Participating whole life policies share in the profits of the insurer’s participating fund. Your share of the profit is paid in the form of bonuses or dividends to your policy. However, these bonuses or dividends are not guaranteed as they depend mainly on the investment performance of the participating fund. When you make a claim, bonuses or dividends which have been declared will be paid in addition to the sum assured.
Non-participating whole life policies have guaranteed benefits but policy holders are not entitled to bonuses.
An endowment policy combines protection, savings and investment. Endowment and whole life plans share the similarity of having both protection and savings elements. However, endowment policies have shorter and defined periods of cover. They pay benefits in either of these situations:
- Death or total permanent disability, or
- When the policy reaches its maturity date
Your premiums are deployed into buying a protection plan—one that pays benefits in the event of death or, total and permanent disability—and investing in financial markets.

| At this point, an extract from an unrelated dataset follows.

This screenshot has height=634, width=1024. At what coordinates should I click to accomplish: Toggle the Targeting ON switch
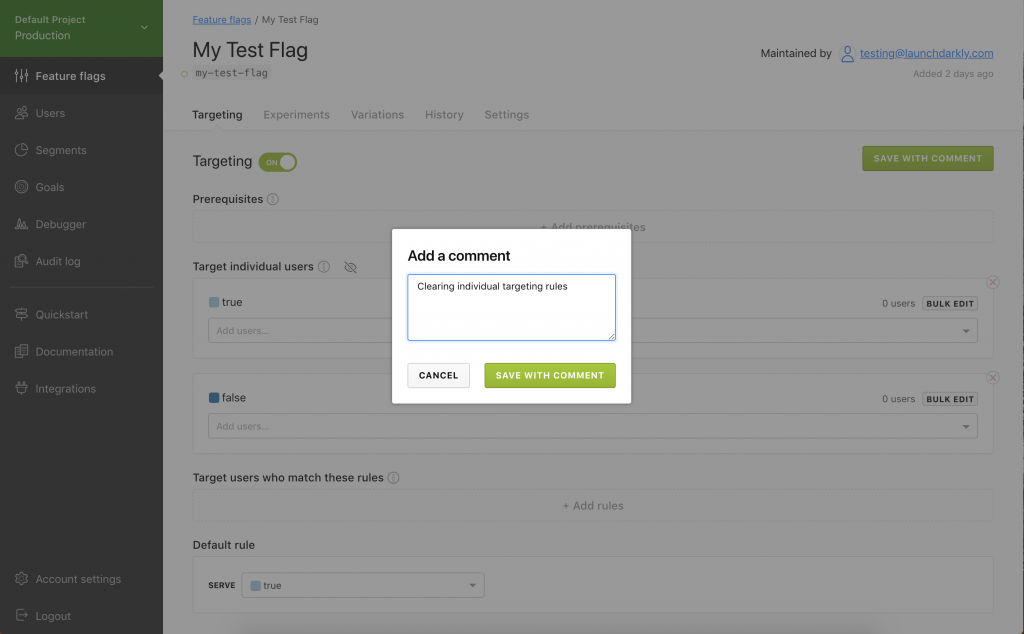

The two most common uses of endowment policies are:
- Providing for children’s education expenses
You can tailor the policy depending on your needs. If the objective is a child’s education, the plan can be shorter-term, say, 10 to 20 years. And the benefits are usually taken as a lump sum payment on maturity. If your needs are retirement, the policy could be 20 years or longer.
As insurance companies invest your premiums in a mix of low-risk and higher risk assets, an endowment plan offers a guaranteed and a non-guaranteed component, in the form of bonuses, if their investments do well.